Reading in context from your other post in the homework help forum, I think this means you're supposed to estimate the area under the curve by dividing it into three rectangles (essentially approximating the curve piecewise). The height of the rectangles is determined by the value of the function immediately to the left of the function for the "L" case, or the right of the function for the "R" case.

Since the interval is [2,5], you'd divide it into three even chunks: [2,3], [3,4], and [4,5]. The first thing to do is evaluate the function at each of the various x values:

f(2) = 4
f(3) = 10
f(4) = ?
f(5) = ?

For the "L" case, the first rectangle would have a height determined by the function value at its left edge (i.e. when x=2). So it would have a height of 4, the second rectangle would have a height of 10, etc. To find the area of each rectangle, you multiply its height by its width.

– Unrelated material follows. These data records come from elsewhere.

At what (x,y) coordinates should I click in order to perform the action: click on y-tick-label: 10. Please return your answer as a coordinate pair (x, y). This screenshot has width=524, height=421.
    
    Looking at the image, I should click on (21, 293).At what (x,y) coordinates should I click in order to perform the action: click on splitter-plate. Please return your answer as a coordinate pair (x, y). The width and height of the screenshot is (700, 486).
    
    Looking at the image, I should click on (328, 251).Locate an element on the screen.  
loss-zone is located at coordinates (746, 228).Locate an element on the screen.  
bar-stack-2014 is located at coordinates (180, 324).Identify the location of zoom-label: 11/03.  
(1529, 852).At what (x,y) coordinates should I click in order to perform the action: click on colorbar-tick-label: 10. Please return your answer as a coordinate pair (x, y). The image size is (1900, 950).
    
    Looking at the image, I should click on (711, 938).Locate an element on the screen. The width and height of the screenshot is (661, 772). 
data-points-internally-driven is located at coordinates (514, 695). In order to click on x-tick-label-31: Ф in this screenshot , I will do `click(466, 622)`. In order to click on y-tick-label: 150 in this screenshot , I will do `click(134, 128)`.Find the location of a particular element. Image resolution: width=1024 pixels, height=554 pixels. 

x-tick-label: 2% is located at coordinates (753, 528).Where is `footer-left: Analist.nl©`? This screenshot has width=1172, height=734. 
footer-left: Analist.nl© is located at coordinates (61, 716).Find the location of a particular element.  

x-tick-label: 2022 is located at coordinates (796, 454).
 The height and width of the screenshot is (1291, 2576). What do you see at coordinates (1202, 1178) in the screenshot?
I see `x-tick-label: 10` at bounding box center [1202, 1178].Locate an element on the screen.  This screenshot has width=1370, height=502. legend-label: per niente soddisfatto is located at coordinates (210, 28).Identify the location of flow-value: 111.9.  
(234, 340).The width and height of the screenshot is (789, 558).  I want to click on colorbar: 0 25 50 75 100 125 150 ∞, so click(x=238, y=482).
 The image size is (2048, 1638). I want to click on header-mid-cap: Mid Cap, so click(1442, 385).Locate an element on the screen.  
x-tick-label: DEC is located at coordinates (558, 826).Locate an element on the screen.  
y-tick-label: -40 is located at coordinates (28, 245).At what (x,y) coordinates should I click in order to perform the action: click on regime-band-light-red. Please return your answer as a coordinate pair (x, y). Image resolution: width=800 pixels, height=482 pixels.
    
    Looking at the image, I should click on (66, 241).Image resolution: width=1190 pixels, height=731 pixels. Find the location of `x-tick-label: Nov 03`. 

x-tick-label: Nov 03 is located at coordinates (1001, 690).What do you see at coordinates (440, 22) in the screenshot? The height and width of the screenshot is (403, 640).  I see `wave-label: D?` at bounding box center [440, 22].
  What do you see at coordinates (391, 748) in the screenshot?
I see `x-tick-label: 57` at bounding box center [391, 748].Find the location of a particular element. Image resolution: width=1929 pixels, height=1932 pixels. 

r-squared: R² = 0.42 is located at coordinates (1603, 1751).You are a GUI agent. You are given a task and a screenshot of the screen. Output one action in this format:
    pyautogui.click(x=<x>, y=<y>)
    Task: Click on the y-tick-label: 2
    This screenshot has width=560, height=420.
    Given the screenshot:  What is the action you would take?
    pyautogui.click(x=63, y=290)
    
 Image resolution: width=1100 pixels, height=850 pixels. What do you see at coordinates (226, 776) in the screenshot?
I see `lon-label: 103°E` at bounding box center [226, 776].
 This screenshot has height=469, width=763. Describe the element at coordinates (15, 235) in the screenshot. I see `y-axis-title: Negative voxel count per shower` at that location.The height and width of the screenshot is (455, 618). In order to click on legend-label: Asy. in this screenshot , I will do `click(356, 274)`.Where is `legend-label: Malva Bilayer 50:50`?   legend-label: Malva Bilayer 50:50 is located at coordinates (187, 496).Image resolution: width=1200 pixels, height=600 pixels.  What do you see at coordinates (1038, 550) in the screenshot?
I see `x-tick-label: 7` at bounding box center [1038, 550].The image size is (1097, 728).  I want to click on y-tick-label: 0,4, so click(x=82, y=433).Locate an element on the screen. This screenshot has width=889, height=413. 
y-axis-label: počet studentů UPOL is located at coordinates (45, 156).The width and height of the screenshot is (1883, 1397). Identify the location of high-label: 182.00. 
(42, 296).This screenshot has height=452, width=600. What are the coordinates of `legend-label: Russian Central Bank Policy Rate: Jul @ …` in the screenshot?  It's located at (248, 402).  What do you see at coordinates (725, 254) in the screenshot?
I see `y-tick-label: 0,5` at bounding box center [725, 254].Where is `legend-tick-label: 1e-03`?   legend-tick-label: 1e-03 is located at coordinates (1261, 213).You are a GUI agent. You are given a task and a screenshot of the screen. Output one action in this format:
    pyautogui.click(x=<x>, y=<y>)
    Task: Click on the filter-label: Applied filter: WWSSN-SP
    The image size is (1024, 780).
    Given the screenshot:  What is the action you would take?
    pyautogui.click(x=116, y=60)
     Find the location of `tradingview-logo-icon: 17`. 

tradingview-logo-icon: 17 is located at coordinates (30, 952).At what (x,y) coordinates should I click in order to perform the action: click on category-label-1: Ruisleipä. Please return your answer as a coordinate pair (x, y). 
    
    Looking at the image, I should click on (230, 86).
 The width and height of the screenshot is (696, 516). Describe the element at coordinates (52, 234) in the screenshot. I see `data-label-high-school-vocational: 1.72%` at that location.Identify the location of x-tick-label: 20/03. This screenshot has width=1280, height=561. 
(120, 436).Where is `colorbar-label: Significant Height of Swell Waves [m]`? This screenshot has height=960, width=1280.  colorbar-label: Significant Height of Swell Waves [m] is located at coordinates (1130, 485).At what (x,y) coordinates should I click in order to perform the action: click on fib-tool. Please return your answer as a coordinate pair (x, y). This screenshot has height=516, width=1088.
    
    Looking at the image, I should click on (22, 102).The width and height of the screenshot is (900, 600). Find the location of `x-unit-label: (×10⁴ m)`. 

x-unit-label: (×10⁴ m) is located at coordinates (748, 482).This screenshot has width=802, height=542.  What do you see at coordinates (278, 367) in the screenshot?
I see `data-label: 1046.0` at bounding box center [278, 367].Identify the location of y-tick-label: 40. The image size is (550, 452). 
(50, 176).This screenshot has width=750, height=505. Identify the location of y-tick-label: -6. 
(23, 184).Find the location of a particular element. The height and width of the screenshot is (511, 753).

The first rectangle, for example, has a height of 4 and a width of 1, so its area is 4. The second has an area of 10. Etc. If you add up the areas of all three rectangles, you'll have your "L3" approximation for the area under the curve.

For the "R3" case, you do the same thing, only the height of the rectangles is determined by the function value at the right side of the interval. So the first rectangle would have a height of 10 in this case.

The average of L3 and R3 will be a much better approximation of the area under the curve than either one by itself.